Training a Neural Network with MNIST Data

Training a Model with MNIST data is very simple. It’s basically a classification model to look into the image and predict the handwritten digit accurately.MNIST contains 70,000 images of handwritten digits: 60,000 for training and 10,000 for testing. The images are grayscale, 28x28 pixels, and centered to reduce preprocessing and get started quicker.

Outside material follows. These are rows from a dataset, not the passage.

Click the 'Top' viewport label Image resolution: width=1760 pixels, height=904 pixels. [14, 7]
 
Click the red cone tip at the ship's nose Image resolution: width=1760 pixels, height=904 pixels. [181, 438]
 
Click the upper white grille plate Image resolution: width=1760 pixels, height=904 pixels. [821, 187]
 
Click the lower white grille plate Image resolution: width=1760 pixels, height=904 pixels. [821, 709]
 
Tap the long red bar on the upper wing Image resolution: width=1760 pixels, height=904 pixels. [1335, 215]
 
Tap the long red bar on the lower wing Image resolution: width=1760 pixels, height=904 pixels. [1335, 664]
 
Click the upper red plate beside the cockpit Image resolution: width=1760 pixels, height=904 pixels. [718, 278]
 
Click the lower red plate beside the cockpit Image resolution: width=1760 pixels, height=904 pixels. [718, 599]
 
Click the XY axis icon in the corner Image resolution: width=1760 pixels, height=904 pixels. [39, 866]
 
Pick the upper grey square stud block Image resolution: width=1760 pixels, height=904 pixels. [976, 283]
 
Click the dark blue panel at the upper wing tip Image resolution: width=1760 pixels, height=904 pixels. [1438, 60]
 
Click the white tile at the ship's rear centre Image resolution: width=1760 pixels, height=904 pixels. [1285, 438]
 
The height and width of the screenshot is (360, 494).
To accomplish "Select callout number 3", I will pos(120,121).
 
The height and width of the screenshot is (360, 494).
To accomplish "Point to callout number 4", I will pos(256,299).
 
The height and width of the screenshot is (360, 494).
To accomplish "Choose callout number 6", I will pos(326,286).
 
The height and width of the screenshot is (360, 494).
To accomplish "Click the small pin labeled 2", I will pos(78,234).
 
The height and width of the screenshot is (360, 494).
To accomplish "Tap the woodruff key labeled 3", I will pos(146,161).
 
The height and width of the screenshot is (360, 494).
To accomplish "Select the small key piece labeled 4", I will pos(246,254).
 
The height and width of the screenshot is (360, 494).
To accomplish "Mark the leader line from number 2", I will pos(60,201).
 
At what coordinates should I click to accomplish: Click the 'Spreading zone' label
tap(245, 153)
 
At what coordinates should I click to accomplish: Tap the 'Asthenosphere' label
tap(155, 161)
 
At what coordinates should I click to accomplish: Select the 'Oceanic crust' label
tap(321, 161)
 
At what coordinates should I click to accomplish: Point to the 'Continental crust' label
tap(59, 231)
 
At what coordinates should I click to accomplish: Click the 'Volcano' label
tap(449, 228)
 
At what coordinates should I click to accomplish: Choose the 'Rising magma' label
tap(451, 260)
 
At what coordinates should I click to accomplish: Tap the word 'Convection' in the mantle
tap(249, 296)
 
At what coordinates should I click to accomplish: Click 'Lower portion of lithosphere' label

All of us can do it. But to make it a little fun we have added some constraints to it. Let’s understand the model input, output and architecture first before getting into the code. SO here is how the readme has been structured

Input
Constraints
Network
Parameters
Output
How we arrived at it
Takeaway

Setting up the Environment

We will be using PyTorch to train a convolutional neural network to recognize MNIST's handwritten digits in this article. PyTorch is a very popular framework for deep learning like Tensorflow, CNTK and Caffe2. But unlike these other frameworks PyTorch has dynamic execution graphs, meaning the computation graph is created on the fly.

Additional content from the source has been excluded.